Adjunct union, DU await ruling

By Julian Routh | News Editor

Duquesne University officials said this week they are awaiting a ruling from the National Labor Relations Board before making any changes to the part-time faculty system, a source of controversy since the death of a former adjunct French teacher.

Timothy Austin, provost and vice-president for academic affairs, said the administration is not commenting on issues surrounding the adjunct faculty union or initiatives to address adjunct treatment until the NLRB renders a ruling on whether the University is exempt from recognizing the new union.

In an emailed statement to The Duke, Austin said, “Because a decision on Duquesne’s appeal of a ruling by the National Labor Relations Board is still pending, we aren’t commenting further at this time.”

Union officials have sought to keep up pressure on the University since the September death of former adjunct instructor Margaret Mary Vojtko.
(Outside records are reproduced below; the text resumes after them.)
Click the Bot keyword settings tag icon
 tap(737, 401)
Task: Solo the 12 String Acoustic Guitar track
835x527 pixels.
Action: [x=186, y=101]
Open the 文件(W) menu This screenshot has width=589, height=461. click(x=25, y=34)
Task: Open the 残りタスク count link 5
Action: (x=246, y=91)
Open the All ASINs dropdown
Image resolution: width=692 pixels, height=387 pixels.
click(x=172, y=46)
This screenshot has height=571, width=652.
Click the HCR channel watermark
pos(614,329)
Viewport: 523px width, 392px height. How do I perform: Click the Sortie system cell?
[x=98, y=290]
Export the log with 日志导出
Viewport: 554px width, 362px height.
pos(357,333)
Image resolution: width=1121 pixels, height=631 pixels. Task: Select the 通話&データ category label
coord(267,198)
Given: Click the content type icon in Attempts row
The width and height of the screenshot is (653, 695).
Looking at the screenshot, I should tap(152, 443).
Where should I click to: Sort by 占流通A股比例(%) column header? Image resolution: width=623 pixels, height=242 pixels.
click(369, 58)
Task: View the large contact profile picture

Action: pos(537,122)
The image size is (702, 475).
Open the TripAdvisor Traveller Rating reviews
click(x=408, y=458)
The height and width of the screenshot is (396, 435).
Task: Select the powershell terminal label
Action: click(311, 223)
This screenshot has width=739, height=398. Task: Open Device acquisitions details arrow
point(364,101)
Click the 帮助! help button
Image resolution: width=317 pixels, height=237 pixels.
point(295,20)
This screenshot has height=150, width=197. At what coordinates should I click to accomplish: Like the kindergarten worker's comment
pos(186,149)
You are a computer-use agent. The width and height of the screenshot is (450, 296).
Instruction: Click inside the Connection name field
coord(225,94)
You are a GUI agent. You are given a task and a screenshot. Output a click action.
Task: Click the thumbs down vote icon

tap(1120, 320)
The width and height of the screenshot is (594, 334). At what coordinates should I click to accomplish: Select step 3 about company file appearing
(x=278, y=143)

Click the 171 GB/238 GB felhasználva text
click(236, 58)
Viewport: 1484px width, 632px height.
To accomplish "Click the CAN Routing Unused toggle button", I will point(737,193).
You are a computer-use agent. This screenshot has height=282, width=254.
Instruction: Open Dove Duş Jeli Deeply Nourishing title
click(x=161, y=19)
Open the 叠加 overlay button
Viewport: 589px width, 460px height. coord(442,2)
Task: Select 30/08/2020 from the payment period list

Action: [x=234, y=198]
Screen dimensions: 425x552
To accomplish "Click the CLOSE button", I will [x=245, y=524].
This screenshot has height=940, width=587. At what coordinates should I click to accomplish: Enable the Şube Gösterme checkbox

Friends and family said she died nearly penniless months after the school told her she would not be returning.

Adjunct Faculty Association of the United Steelworkers member Joshua Zelesnick started an online petition on CredoMobilize in September asking University administration to recognize the union and “bargain a fair contract in good faith.” The petition has accumulated over 17,000 signatures.

Vojtko’s death went viral online and “galvanized” adjuncts across the nation to strive for better treatment, said Maria Maisto, president of the New Faculty Majority, a national advocacy group that promotes better treatment of part-time faculty.

“I think that what they see in her story is a reflection of either their current reality or future, and it’s disturbing,” Maisto said. “It’s making adjuncts realize that we need to do something.”

The administration and union have been awaiting the NLRB ruling for over a year, adjunct English instructor Robin Sowards said. Adjuncts contend that a union-backed collective bargaining agreement will wrest better working conditions including higher pay and possible benefit options.

Duquesne rejected voluntary recognition of the union in May 2012. After a NLRB-sponsored election, the University filed a motion claiming they were exempt from the jurisdiction of the NLRB based on religious grounds, according to Sowards.

The administration and union are still waiting on the ruling, which has been delayed by the recent government shutdown.

Without the ruling, the administration can still recognize the union in order to “open up a line of communication between the two parties” to better address problems, Sowards said.

The first problem, Sowards said, is that adjuncts are paid $3,500 per course with a maximum of two courses per academic year and are not given health care or retirement benefits.

Another problem is the University’s “refusal” to hire full time faculty, according to Sowards. The 2013 Duquesne Fact Book’s statistics show that there are 485 part-time instructors, making up 50 percent of faculty.

“Fundamentally, it undermines our ability to do our job,” Sowards said. “If I have a student who wants to meet with me, there are days of the week and times of the day I cannot meet with them.”

Part-time instructors taught 31.2 percent of the total credits in McAnulty College and Graduate School of Liberal Arts last year, according to Dean James Swindal. There were 111 part-time and 159 full-time professors last year in the college, he said.

“[Part-time professors] are a significant and important part of our teaching mission in the college,” Swindal said.

Swindal declined to comment further on the treatment of adjuncts until the NLRB’s ruling.